# 2000 chevy 2500 dual battery



## PLOWMAN45 (Jul 2, 2003)

i have a second battery tray im gonna use where can i get the hold down and the cables and what not for it any sites other then dealer sites they are marked up 150%


----------



## Detroitdan (Aug 15, 2005)

Just get generic stuff at Autozone, Pep Boys or whatever you have there. They have universal hold downs and battery cables. I think I've even seen them at Walmart. Match up your batteries, one older one will hurt the new one. May want to just get two new identical ones to be on the safe side.


----------



## ThisIsMe (Oct 31, 2006)

Autozone has a lot of pre-made cables (i.e. terminated to length) at decent prices, like Dan mentioned.

Much better connections if you go with pre-made. Just take some spare cable (or rope / string) you have lying around and route it in the truck and this will give you the length you need to buy (add some slack of course).

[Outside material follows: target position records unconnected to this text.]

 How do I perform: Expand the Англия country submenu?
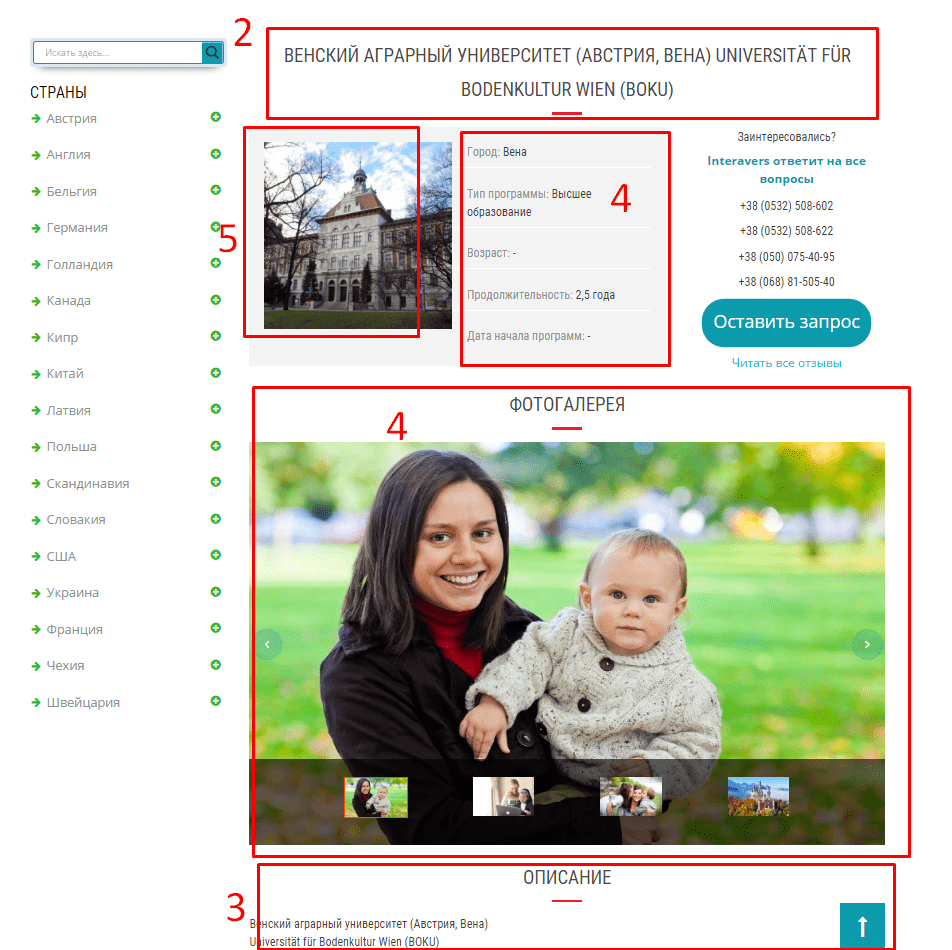[x=216, y=154]

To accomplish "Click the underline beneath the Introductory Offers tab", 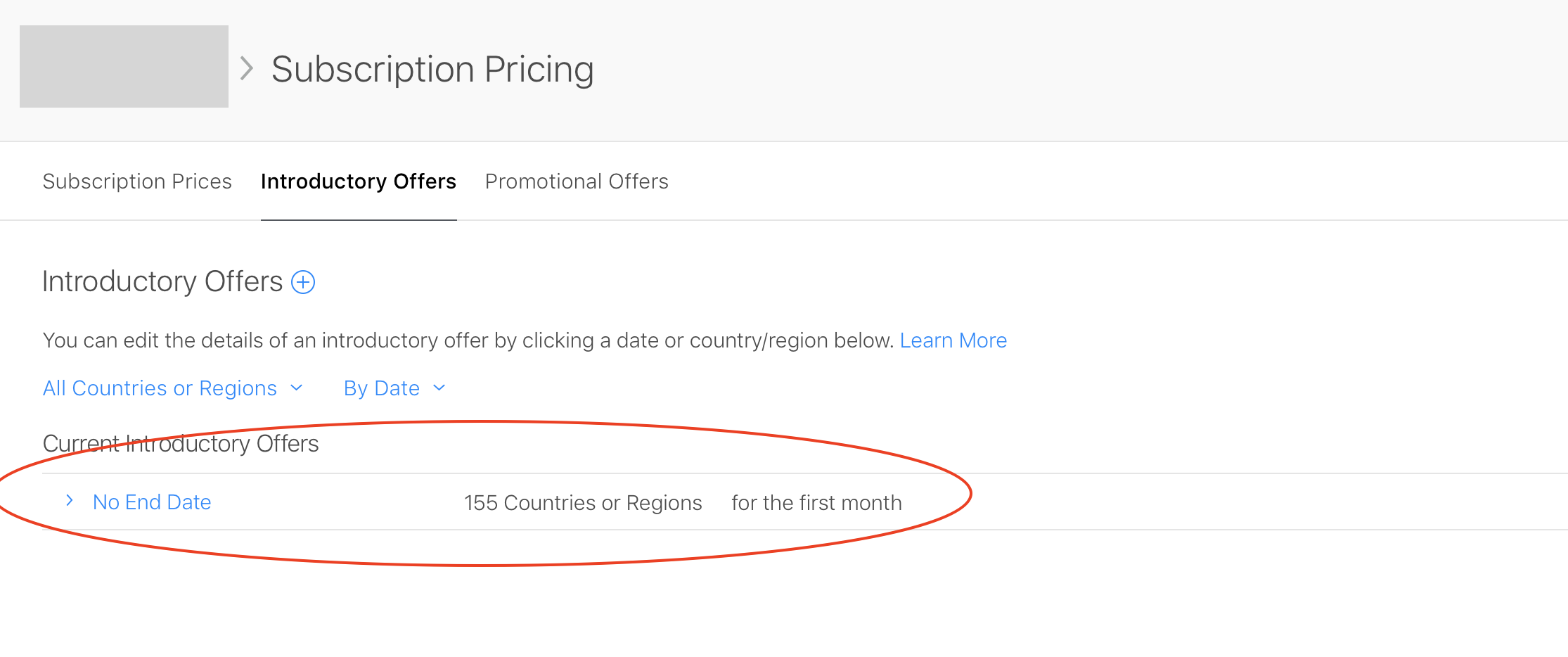I will pos(359,219).
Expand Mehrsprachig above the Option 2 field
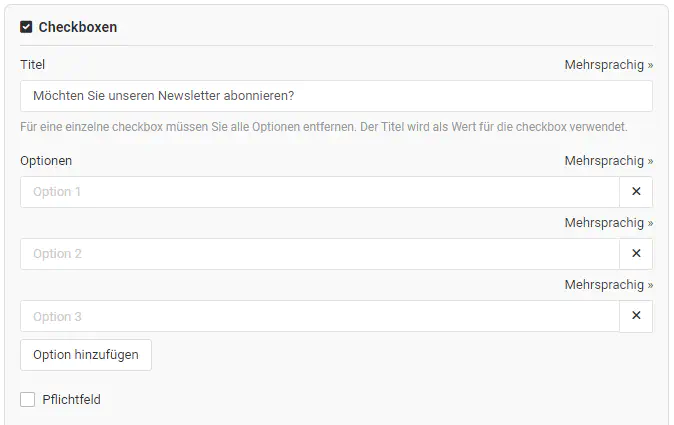 (x=608, y=222)

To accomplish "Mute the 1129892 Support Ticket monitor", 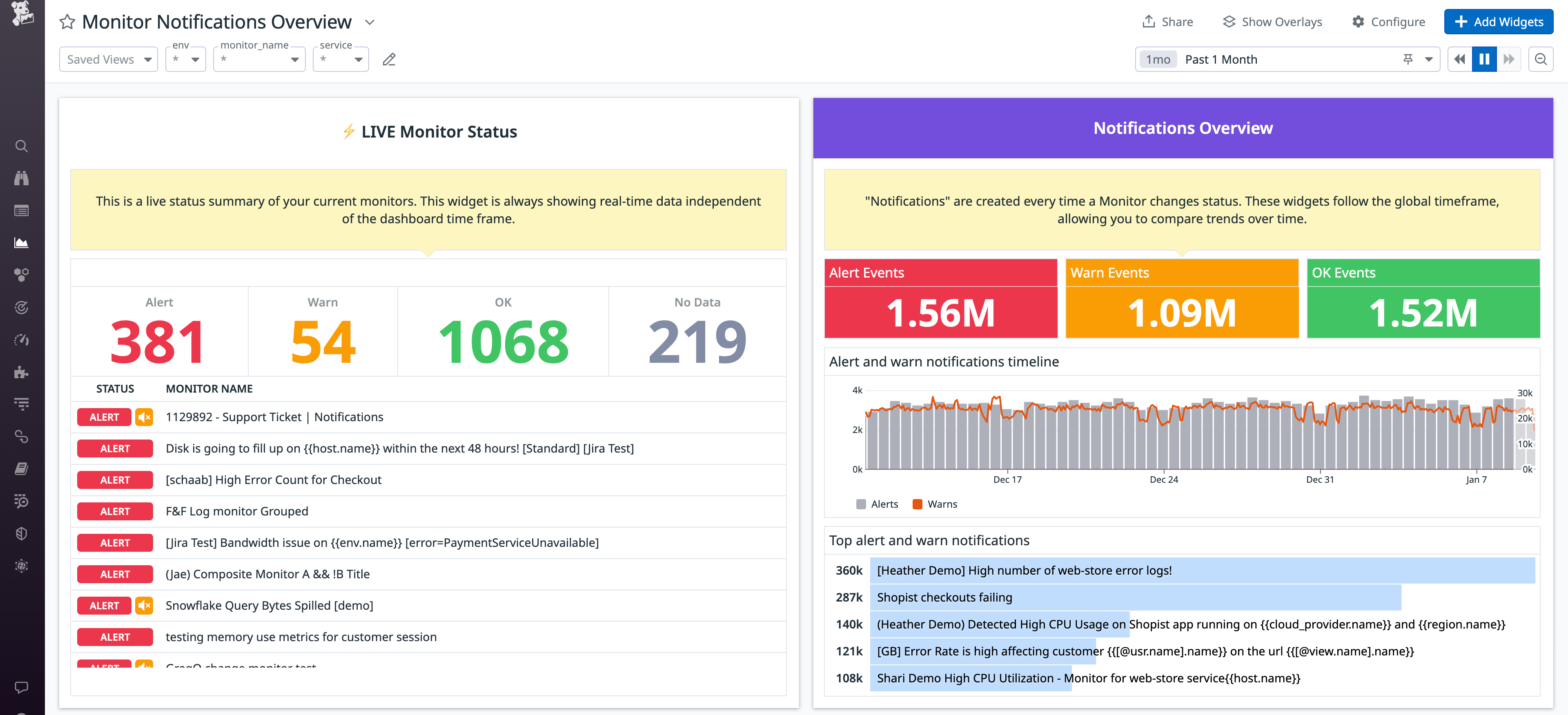I will click(144, 417).
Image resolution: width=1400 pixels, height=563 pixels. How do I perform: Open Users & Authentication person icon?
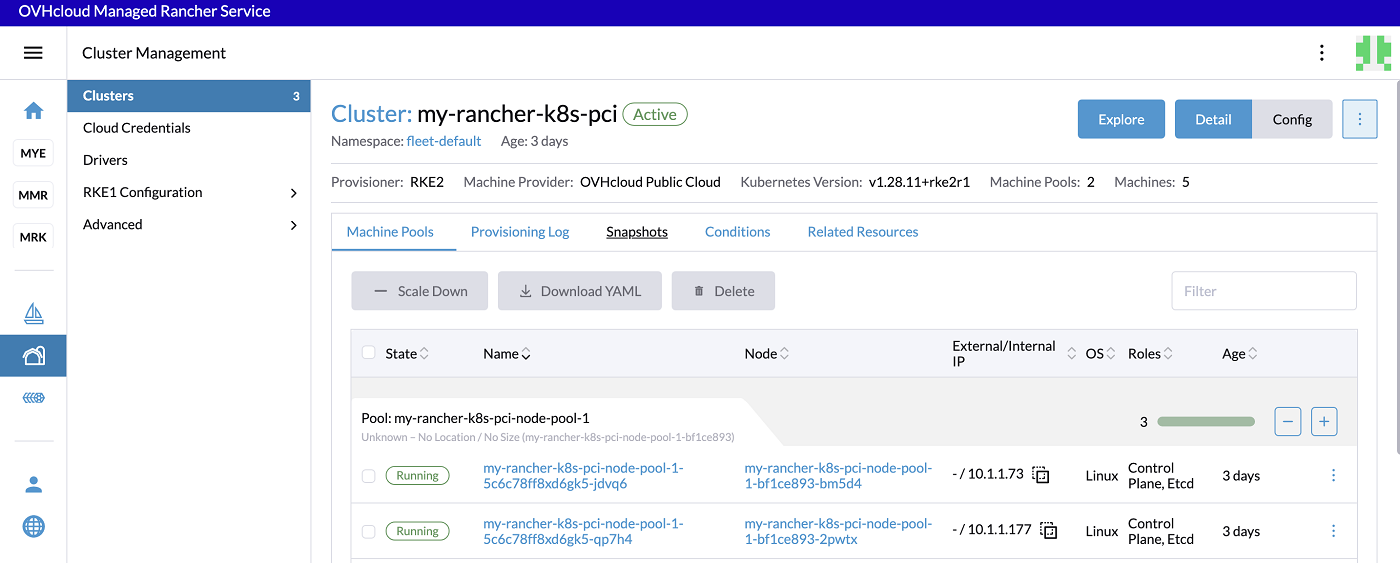click(33, 485)
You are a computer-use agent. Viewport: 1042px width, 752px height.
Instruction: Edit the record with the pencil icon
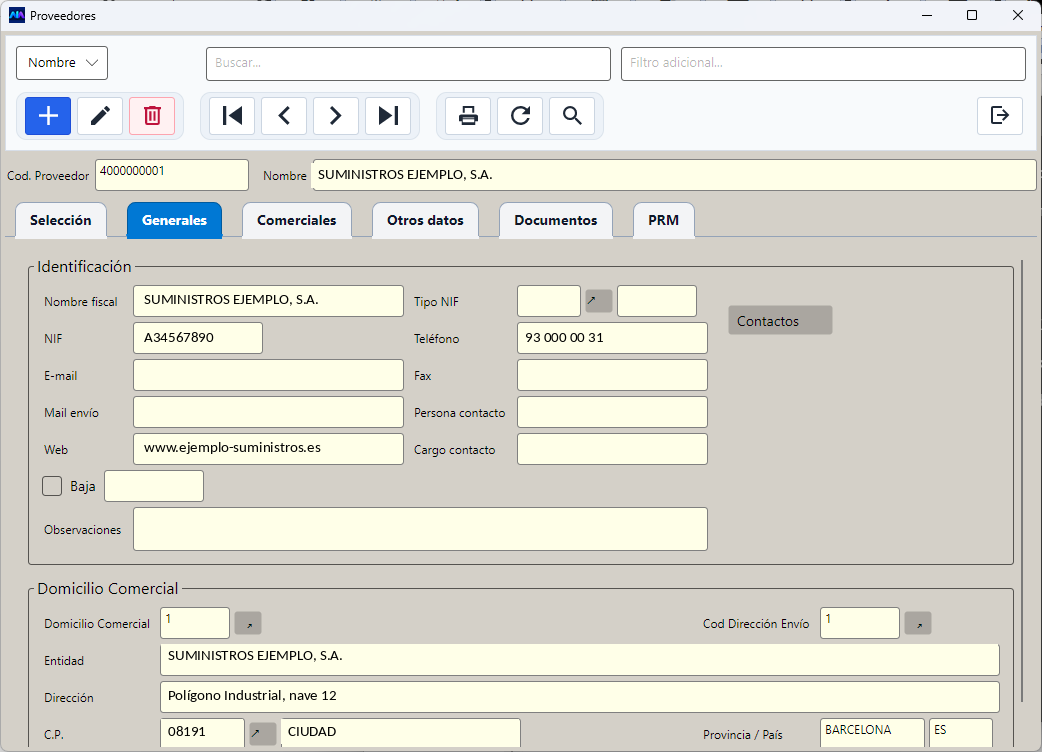pyautogui.click(x=100, y=116)
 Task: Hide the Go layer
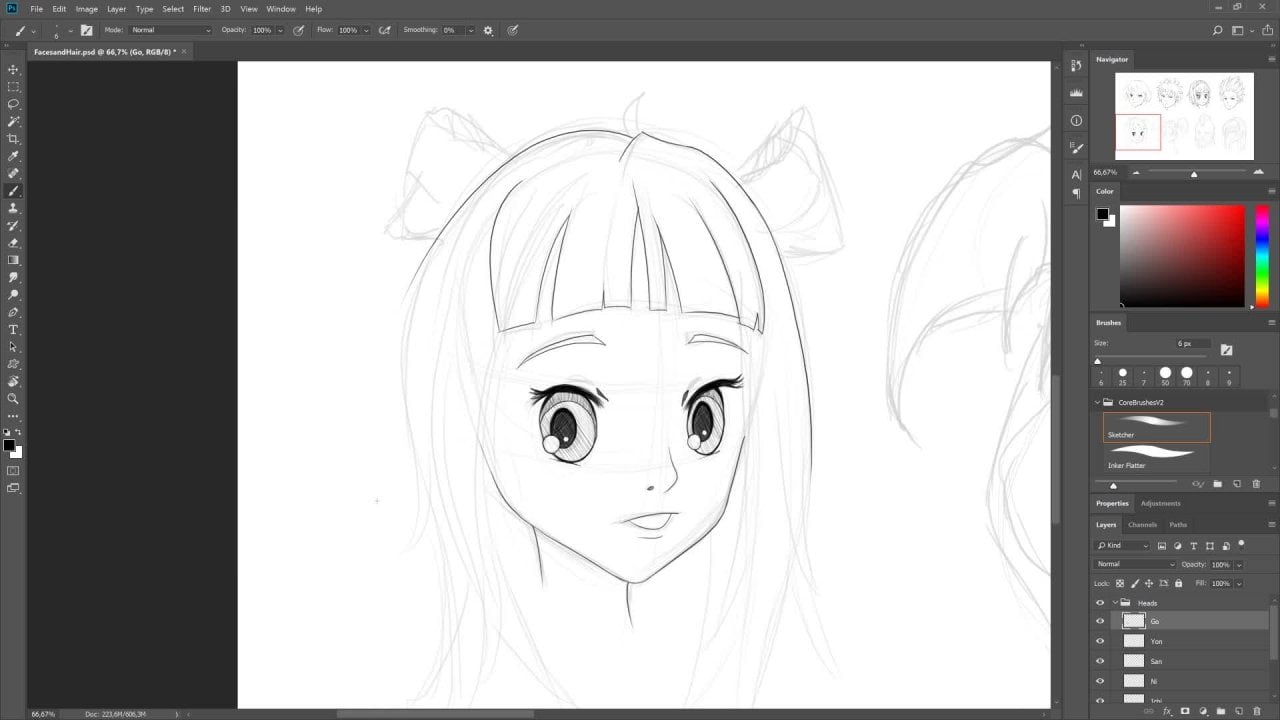[x=1100, y=622]
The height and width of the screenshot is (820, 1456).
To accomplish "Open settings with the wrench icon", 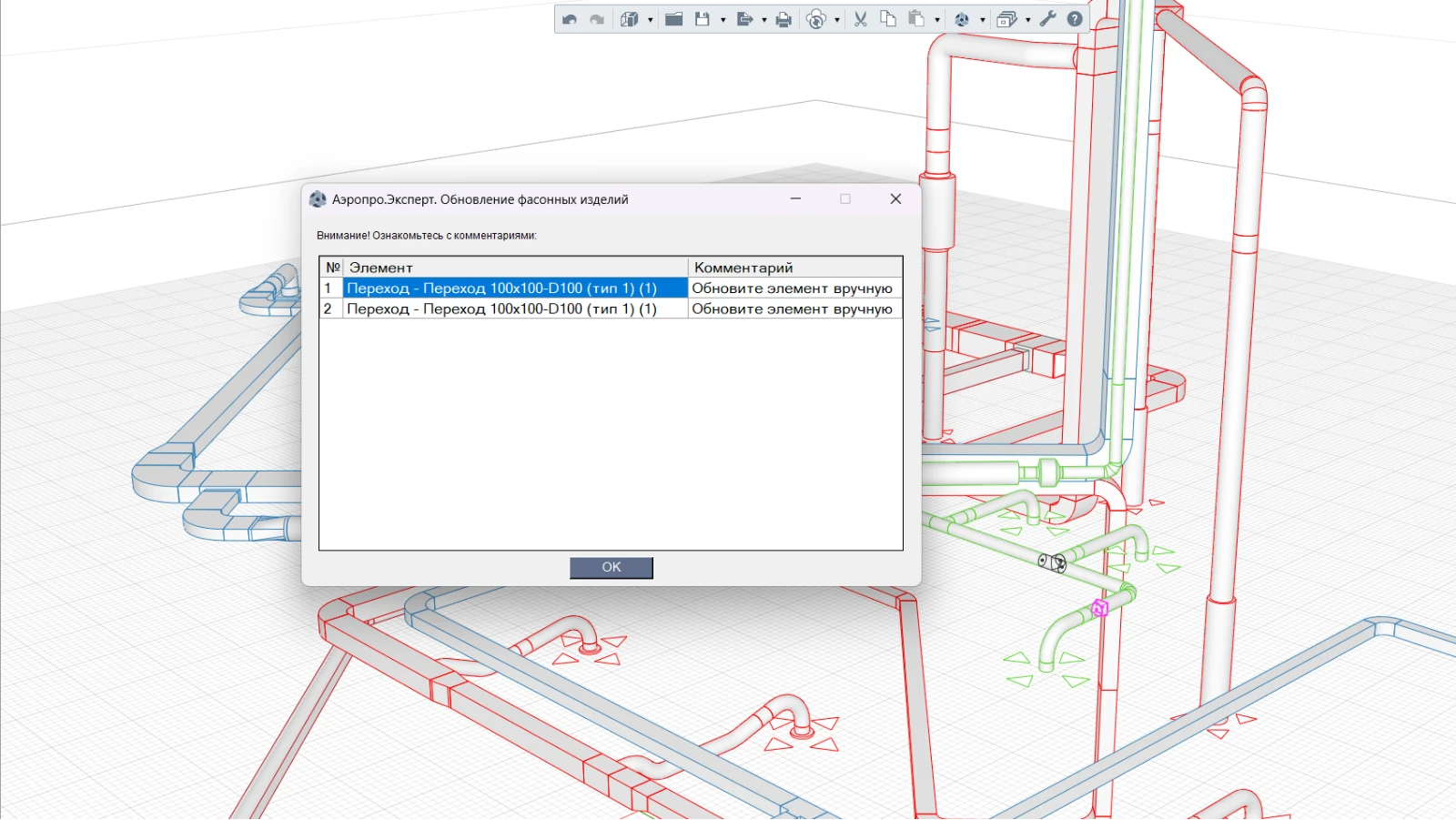I will (1047, 19).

Personally I would shy away from cables from Walmart (Chinese made for sure), not worth the aggravation or the few pennies saved if you get a bad cable and have to pull it out. Pretty sure the stuff from Autozone is Penn East and still made in the US.


----------



## jhook (Jan 24, 2004)

If you put one new battery with an old battery, you have two old batteries. Batteries naturally get poorer with age and the new one will conform to the characteristics of the old one. If you have one new one, I would get anohter new one to match it or you will have shortened battery life and will be dissapointed.


----------



## PLOWMAN45 (Jul 2, 2003)

there both new


----------



## jhook (Jan 24, 2004)

Ok, good, then you will be a happy man


----------



## fulltiltwill (Aug 23, 2005)

*Junk yard*

Check your local junk yard. Small parts like that my guy doesn't even charge me when I go pull the parts and they are factory.


----------



## dodgeguy99 (Apr 18, 2006)

i also vote junkyard the parts are cheap and they are factory so you know they will work


----------



## PLOWMAN45 (Jul 2, 2003)

anyone have a online chevy place where i can find what i need ?


----------



## ahoron (Jan 22, 2007)

Search "gm parts" 356668 and 11509853 are the hold down and bolt the cables search plowsite they are listed somewhere here I just used cables from advanced auto parts off the shelf cost me like $12 for cables dealer was like $75


----------



## Strictly Snow (Mar 6, 2006)

LMC Truck. http://lmctruck.com


----------



## PLOWMAN45 (Jul 2, 2003)

http://www.buy-oem-parts.com/ i got pretty much what i needed for like 45.00


----------



## PLOWMAN45 (Jul 2, 2003)

here are some finshed shots i just need the cables


----------



## PLOWMAN45 (Jul 2, 2003)

*Finished*

Finished battery on 04/19/2007


----------



## RBRONKEMA GHTFD (Dec 17, 2006)

Looks good, but watch that neg ground cable by your manifold. It might get a little hot and melt the insulation on that cable. Thats just my 2 cents.


----------



## PLOWMAN45 (Jul 2, 2003)

i will watch it its a 2gauge wire


----------



## W.L.S.27 (Dec 4, 2006)

I've got a 97' K3500... Could you send me the links to the parts that you used?


----------



## PLOWMAN45 (Jul 2, 2003)

http://www.wiringproducts.com/index1.html here all the wire and accs chevy tray can be orderd after market


----------



## BrewCityTommy (Aug 7, 2009)

PLOWMAN45;387881 said:


> here are some finshed shots i just need the cables


Excuse me, could you help me out? I have an 03-and it looks just like this..where do i hook the positive cable to?? sorry, i really have no knowledge of automotive electrical systems!!!???i see you just grounded the neg to the frame..do i run the positive to the postive on the other battery and to the car wiring??? please help!! also im going to be running a western mvp 8'6" and a buyers tg505b spreader...do i need the extra battery-ive been seeing people say its a good idea....i do have the higher output alternator thatcomes on plow package hd's.thanks


----------



## jhook (Jan 24, 2004)

Ya, connect the 2 batteries together. Then one battery will connect to the truck like it did before.


----------



## RichG53 (Sep 16, 2008)

Dual Battery Install Instructions for a Chevy... Do a search ....4


----------